Die Körperschaftsteuerbefreiung nach § 6a Abs. 2 KStG tritt ein, wenn die Bauvereinigung als Bauvereinigung im Sinne des § 5 Z 10 KStG anerkannt ist, keine Geschäfte außerhalb des § 7 Abs. 1 bis 3 WRG tätigt und die Verwendungsverpflichtung erfüllt. Die Verwendungsverpflichtung bedeutet, dass die Mittel der Bauvereinigung vorrangig für den Bau und die Erhaltung von Wohnraum zu gemeinnützigen Zwecken verwendet werden müssen. Werden diese Voraussetzungen kumulativ erfüllt, ist die Bauvereinigung von der Körperschaftsteuer befreit.
Was versteht man unter der Bindungsfrist von 25 Jahren?
Die Bindungsfrist von 25 Jahren ist in § 6a Abs. 3 KStG geregelt und stellt sicher, dass die Bauvereinigung dauerhaft dem Gemeinwohl verpflichtet bleibt. Während dieser Frist ist die Bauvereinigung an die Voraussetzungen der Körperschaftsteuerbefreiung gebunden. Ein Verstoß gegen diese Bindung — etwa durch Änderung des Stiftungszwecks oder durch Geschäftstätigkeit außerhalb der gemeinnützigen Zwecke — führt zu einer rückwirkenden Steuerschuld. Die Bindungsfrist beginnt mit der Begründung der Steuerbefreiung und läuft unabhängig von späteren Änderungen im Gesetz weiter.
Wann entsteht eine Nachversteuerung nach § 6a Abs. 4 KStG?
Eine Nachversteuerung nach § 6a Abs. 4 KStG entsteht, wenn die Bauvereinigung vor Ablauf der Bindungsfrist von 25 Jahren aufgelöst wird und in den vorangegangenen Wirtschaftsjahren eine Befreiung von der Körperschaftsteuer in Anspruch genommen wurde. Die Nachversteuerung bemisst sich nach dem zu versteuernden Einkommen der Bauvereinigung, multipliziert mit dem Verhältnis der restlichen Jahre zur Gesamtlaufzeit der Bindungsfrist, multipliziert mit dem Körperschaftsteuersatz von 25%. Die Formel stellt sicher, dass die Steuervorteile anteilig zurückgefordert werden.

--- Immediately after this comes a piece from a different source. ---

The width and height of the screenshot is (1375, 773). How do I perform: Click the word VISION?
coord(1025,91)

Können Bauvereinigungen auch nach Ablauf der Bindungsfrist körperschaftsteuerpflichtig werden?
Ja, auch nach Ablauf der Bindungsfrist von 25 Jahren kann eine Körperschaftsteuerpflicht entstehen, wenn die Bauvereinigung ab diesem Zeitpunkt die Voraussetzungen für die Steuerbefreiung nicht mehr erfüllt. Wird etwa der Stiftungszweck geändert oder werden gewinnorientierte Geschäfte aufgenommen, fällt die Befreiung weg und die Bauvereinigung wird ab dem Zeitpunkt der Änderung körperschaftsteuerpflichtig. Es empfiehlt sich, langfristige Strategien für die Zeit nach Ablauf der Bindungsfrist zu entwickeln und die steuerlichen Auswirkungen sorgfältig zu planen.
Welche Auswirkungen hat § 6a KStG auf die Rechnungslegung von Bauvereinigungen?
Die Rechnungslegung von Bauvereinigungen, die die Körperschaftsteuerbefreiung nach § 6a KStG in Anspruch nehmen, muss den für Kapitalgesellschaften geltenden Vorschriften entsprechen. Dies umfasst die Pflicht zur doppelten Buchführung, die Erstellung eines Jahresabschlusses nach UGB und die Offenlegung im Firmenbuch. Die Einhaltung dieser Vorschriften ist auch Voraussetzung für die Aufrechterhaltung der Steuerbefreiung. Bei Verletzung der Rechnungslegungspflichten kann die Finanzverwaltung die Befreiung rückwirkend versagen und Nachforderungen geltend machen.